The terms are not to be interpreted to exclude the possibility of
other features, steps or integers being present.
[0176] The features disclosed in the foregoing description, or in
the following claims, or in the accompanying drawings, expressed in
their specific forms or in terms of a means for performing the
disclosed function, or a method or process for obtaining the
disclosed results, as appropriate, may, separately, or in any
combination of such features, be utilised for realising the
invention in diverse forms thereof.
[0177] While the invention has been described in conjunction with
the exemplary embodiments described above, many equivalent
modifications and variations will be apparent to those skilled in
the art when given this disclosure. Accordingly, the exemplary
embodiments of the invention set forth above are considered to be
illustrative and not limiting. Various changes to the described
embodiments may be made without departing from the spirit and scope
of the invention.
[0178] For the avoidance of any doubt, any theoretical explanations
provided herein are provided for the purposes of improving the
understanding of a reader. The inventors do not wish to be bound by
any of these theoretical explanations.
[0179] All references referred to above are hereby incorporated by
reference.
ANNEX--EXTRACTS FROM PCT/GB2015/051569
[0180] These extracts from PCT/GB2015/051569 are included to
provide background as regards the possible construction and
operation of an ion transfer apparatus including a plurality of
pressure-control chambers.
[0181] In this Annex, the figures have been renumbered to avoid
conflict with the other figures in this patent application, and the
claims have been relabelled as "statements" to avoid confusion with
the claims of this patent application.
[0182] Examples of preferred embodiments of the invention will now
be described for the purposes of illustrating the invention in some
implementations. It should be understood that the invention is not
limited to any one of these embodiments.
[0183] FIG. 7 is a schematic illustration of a generalized
arrangement of a skimmer-electrode array according to an embodiment
of the invention;
[0184] FIG. 8 is a schematic illustration of a generalized
arrangement of a skimmer-electrode array according to an embodiment
of the invention;
[0185] FIG. 9 is a schematic illustration of a generalized
arrangement of an array designed with off-axis skimmer-electrodes
according to an embodiment of the invention;
[0186] FIG. 10 is a schematic illustration of a generalized
arrangement of an array equipped with focusing electrodes to
collimate the ions and simultaneously channel the flow.
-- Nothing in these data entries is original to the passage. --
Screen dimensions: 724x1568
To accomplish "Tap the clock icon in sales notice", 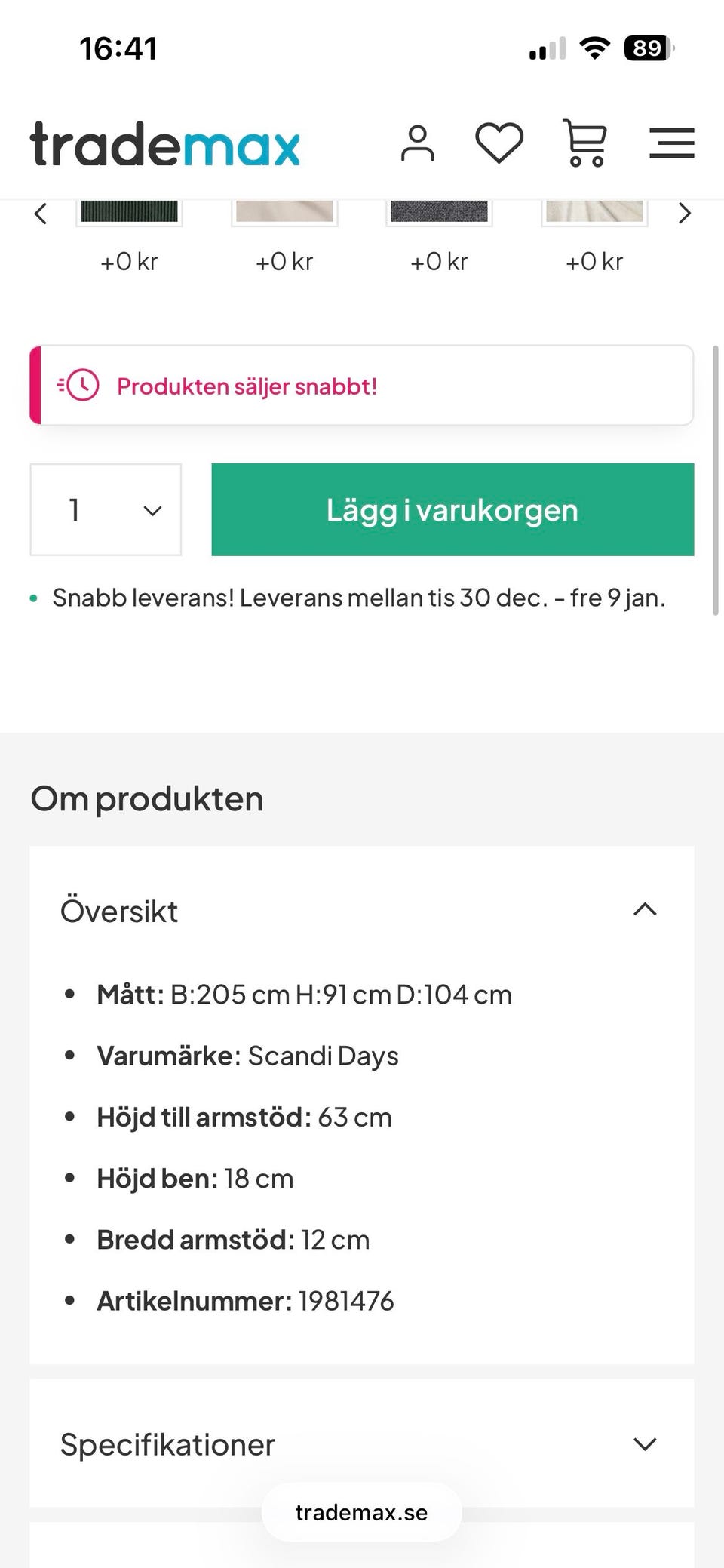I will click(x=79, y=386).
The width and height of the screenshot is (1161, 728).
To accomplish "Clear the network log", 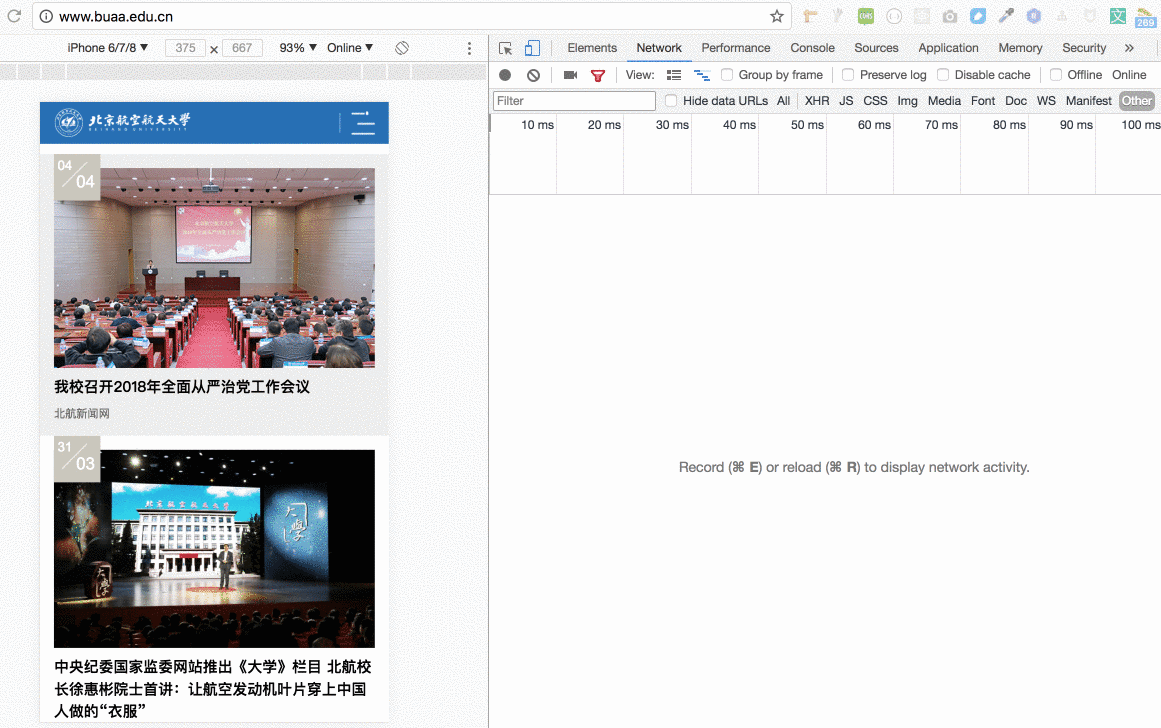I will [x=534, y=75].
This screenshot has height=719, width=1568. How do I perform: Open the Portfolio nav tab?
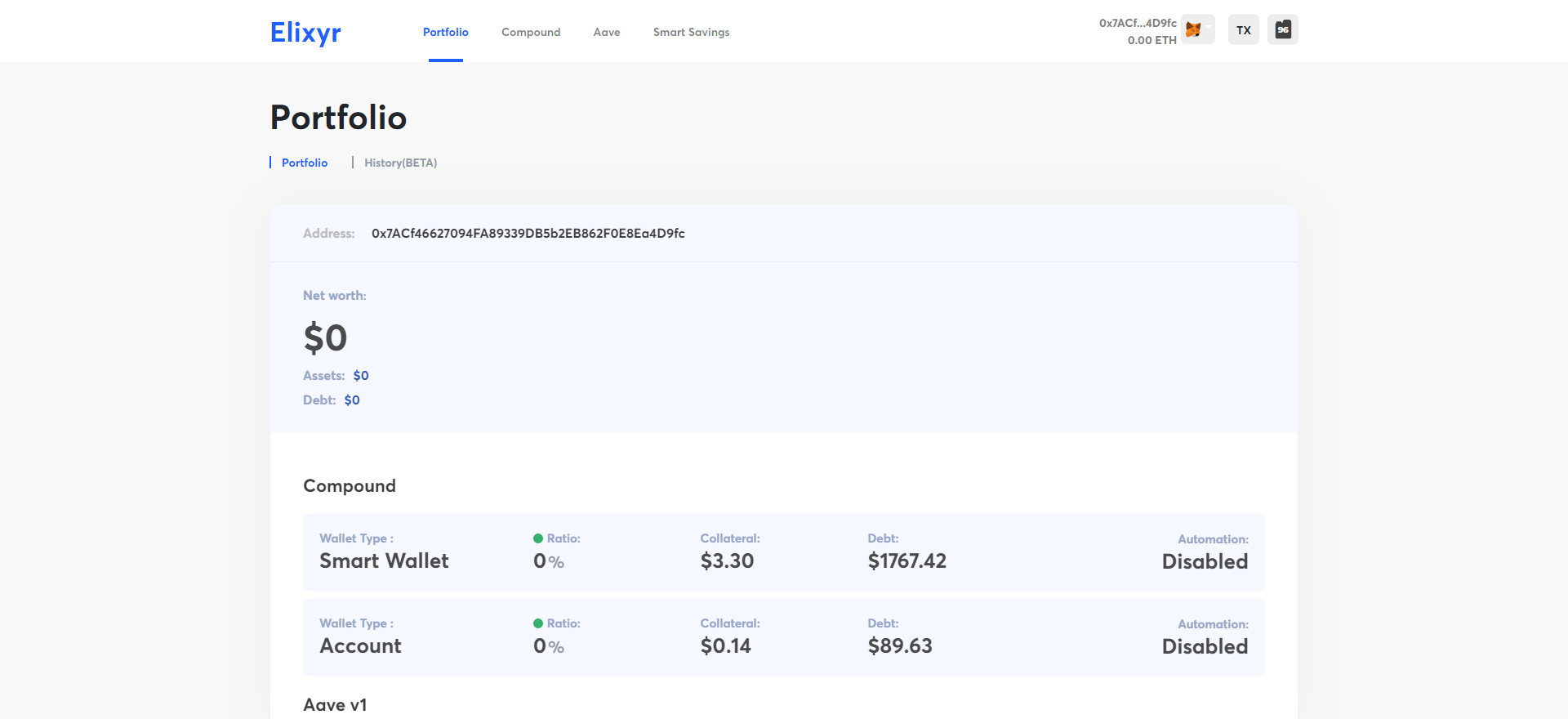445,32
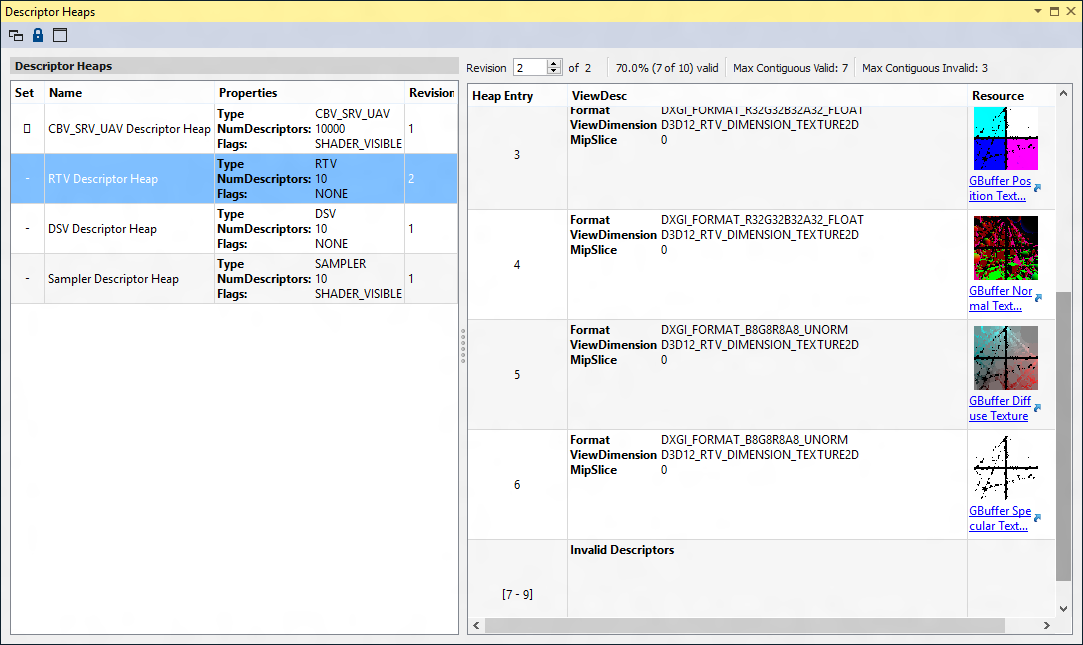This screenshot has height=645, width=1083.
Task: Click the clone window toolbar icon
Action: click(16, 35)
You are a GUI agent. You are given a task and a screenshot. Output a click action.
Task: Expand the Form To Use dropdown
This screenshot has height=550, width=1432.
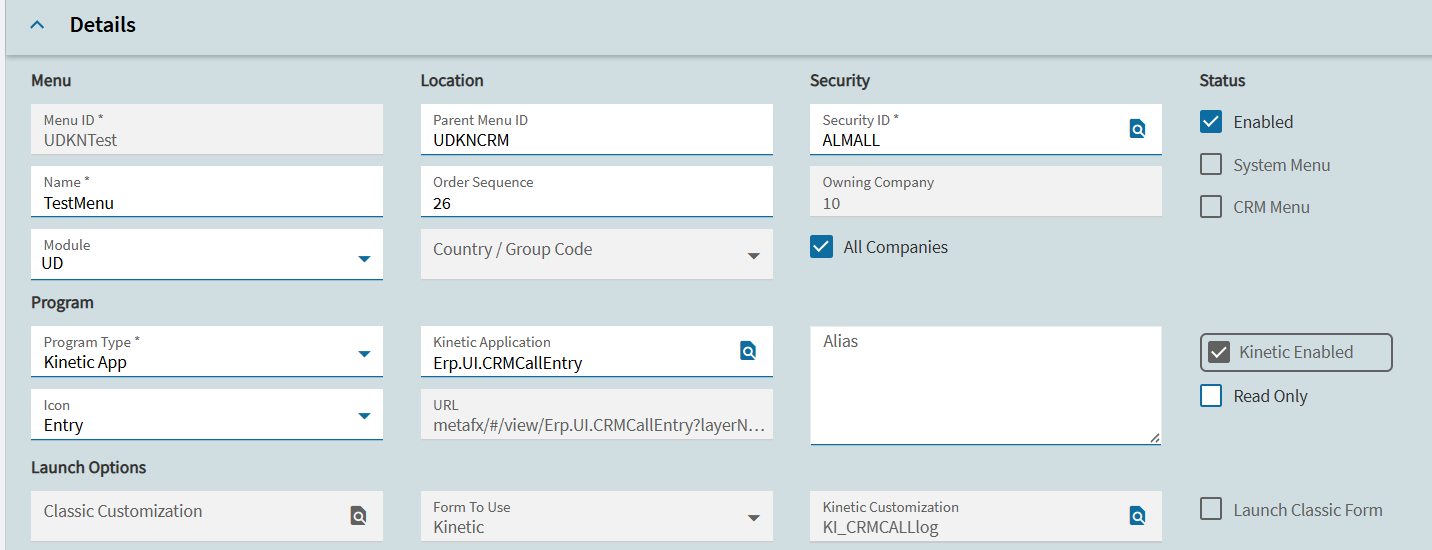pyautogui.click(x=754, y=518)
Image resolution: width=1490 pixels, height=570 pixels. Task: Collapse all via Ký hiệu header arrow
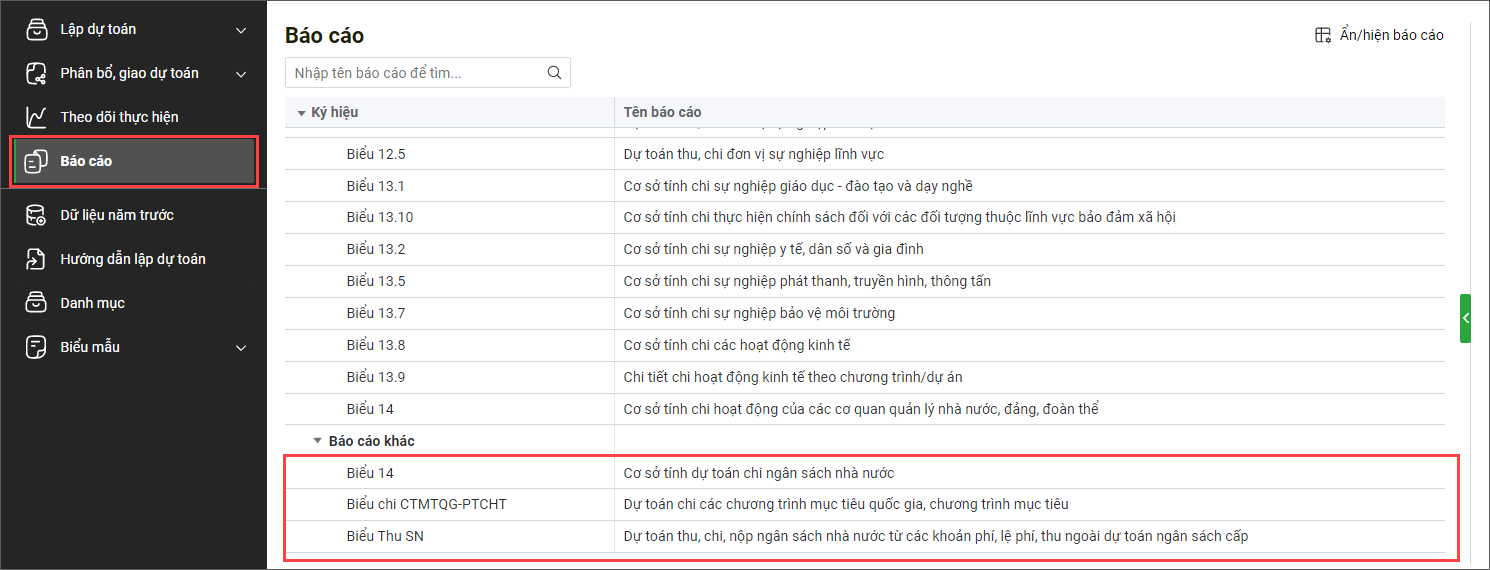click(301, 113)
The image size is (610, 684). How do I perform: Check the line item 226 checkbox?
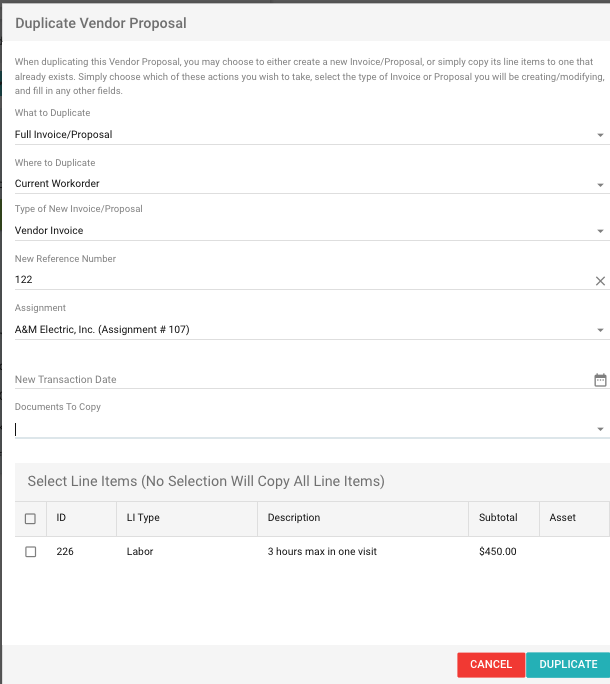click(30, 551)
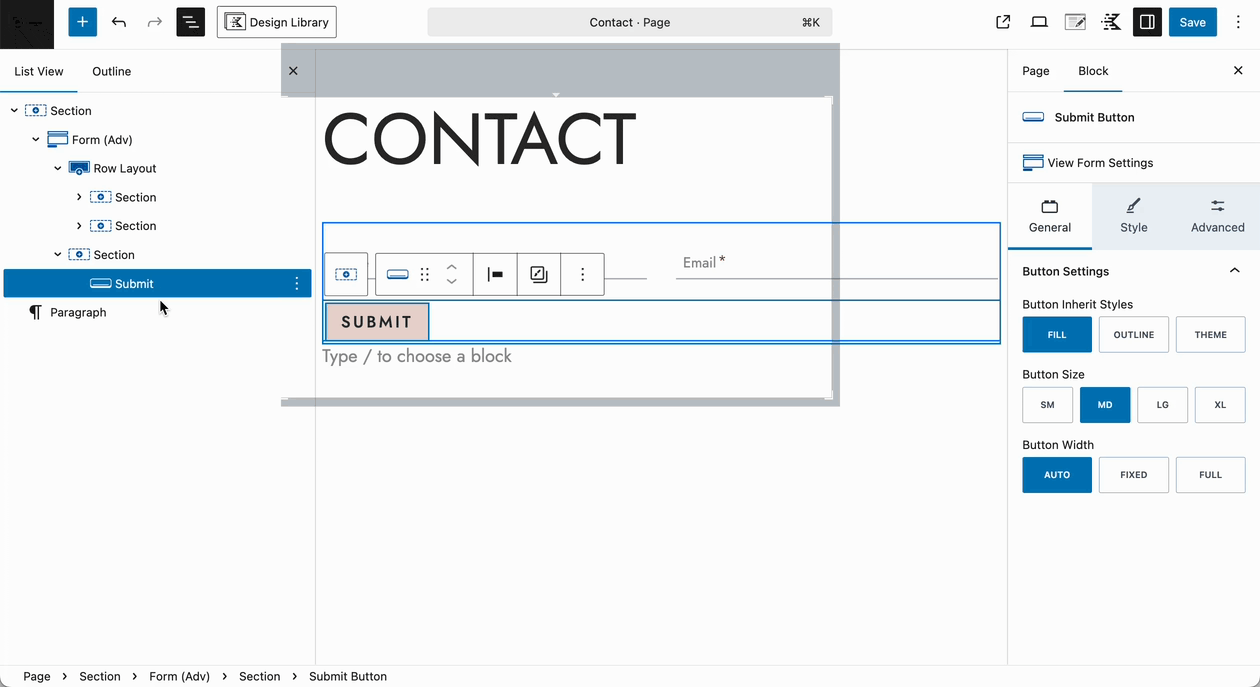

[0187] FIG. 11 is a schematic illustration of a skimmer (which may
also serve as an electrode) machined with slots extending radially
outwards to collect and direct the gas toward respective pressure
exhaust openings.
[0188] An illustrative example of an embodiment is described with
reference to FIG. 7. A skimmer-shaped electrode 101 is positioned
at the entrance of the array to sample ions produced in the
ionization source. Ions are preferably produced by electrospray
ionization although other ionization methods readily apparent to
those skilled in the art can also be employed. A proportion of an
electrospray plume of charged droplets is directed towards or
orthogonal to the first skimmer electrode 101 with a circular inlet
aperture or ion inlet opening that may greater than 2 mm in
diameter. A series of similarly shaped skimmer electrodes is
positioned further downstream using insulating rings 103. Region
102 established between the first two skimmer-electrodes defines
the pressure control chamber volume which is partially evacuated
through a series of pressure exhaust openings or orifices 104
arranged symmetrically on the first insulating ring 103. Region 102
is therefore in fluid communication with the pumping line 105
connected to a vacuum pump through port 106.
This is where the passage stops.